Task objective = Beginning at the line that contains "Instruction: Toggle lineweight", write out every line down to the end of the records, with both ends kept and nothing added.

Exercise data =
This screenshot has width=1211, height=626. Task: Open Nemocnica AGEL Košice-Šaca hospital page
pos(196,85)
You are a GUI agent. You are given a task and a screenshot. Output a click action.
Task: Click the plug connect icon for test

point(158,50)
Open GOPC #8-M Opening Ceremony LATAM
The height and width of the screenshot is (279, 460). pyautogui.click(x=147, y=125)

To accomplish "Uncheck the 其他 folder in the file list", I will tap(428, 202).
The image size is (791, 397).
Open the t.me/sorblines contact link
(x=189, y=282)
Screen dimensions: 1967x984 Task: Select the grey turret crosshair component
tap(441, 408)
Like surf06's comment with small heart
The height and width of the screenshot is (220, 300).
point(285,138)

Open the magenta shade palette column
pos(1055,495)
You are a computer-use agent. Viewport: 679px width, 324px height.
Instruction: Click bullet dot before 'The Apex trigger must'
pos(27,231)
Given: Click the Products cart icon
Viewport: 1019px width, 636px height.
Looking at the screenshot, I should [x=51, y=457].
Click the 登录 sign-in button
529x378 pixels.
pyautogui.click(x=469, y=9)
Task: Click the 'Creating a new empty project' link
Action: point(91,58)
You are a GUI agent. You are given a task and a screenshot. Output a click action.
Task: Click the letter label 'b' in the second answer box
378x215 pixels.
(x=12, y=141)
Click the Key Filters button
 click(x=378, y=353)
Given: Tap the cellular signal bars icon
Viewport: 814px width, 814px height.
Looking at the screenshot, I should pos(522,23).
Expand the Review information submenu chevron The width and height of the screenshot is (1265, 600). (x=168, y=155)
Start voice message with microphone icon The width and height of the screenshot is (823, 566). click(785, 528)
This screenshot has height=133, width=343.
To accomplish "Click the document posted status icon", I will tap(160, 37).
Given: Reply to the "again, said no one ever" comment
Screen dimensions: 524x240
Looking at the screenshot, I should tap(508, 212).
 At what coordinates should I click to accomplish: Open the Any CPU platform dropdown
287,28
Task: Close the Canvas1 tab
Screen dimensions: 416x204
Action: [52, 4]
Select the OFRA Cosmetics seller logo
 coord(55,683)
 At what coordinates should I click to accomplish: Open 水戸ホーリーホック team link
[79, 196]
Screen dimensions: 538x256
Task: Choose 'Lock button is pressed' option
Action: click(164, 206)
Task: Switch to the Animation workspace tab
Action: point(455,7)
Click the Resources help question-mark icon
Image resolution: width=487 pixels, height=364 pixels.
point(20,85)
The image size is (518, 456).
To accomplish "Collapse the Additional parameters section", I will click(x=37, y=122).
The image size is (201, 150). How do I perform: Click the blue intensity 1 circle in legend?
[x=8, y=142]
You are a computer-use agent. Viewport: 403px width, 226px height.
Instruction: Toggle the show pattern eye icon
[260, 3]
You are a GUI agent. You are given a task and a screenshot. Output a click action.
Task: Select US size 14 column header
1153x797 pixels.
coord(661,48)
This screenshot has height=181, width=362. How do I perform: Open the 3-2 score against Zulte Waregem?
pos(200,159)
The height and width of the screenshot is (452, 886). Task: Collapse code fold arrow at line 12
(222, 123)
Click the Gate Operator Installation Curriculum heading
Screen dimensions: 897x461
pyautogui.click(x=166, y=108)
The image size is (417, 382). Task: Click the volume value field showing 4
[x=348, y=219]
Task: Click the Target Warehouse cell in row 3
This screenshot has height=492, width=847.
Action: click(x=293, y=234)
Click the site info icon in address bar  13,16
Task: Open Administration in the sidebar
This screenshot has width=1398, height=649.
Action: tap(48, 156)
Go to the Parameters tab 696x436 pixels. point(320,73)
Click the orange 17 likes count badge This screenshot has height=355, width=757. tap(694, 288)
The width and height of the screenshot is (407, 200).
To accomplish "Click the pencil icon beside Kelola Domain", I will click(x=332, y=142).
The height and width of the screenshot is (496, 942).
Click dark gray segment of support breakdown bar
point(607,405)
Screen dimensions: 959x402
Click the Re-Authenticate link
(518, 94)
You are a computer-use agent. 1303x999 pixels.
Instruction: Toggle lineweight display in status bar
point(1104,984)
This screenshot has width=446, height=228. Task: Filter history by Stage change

Answer to this task =
Instruction: Toggle lineweight display in status bar
point(1104,984)
This screenshot has width=446, height=228. Task: Filter history by Stage change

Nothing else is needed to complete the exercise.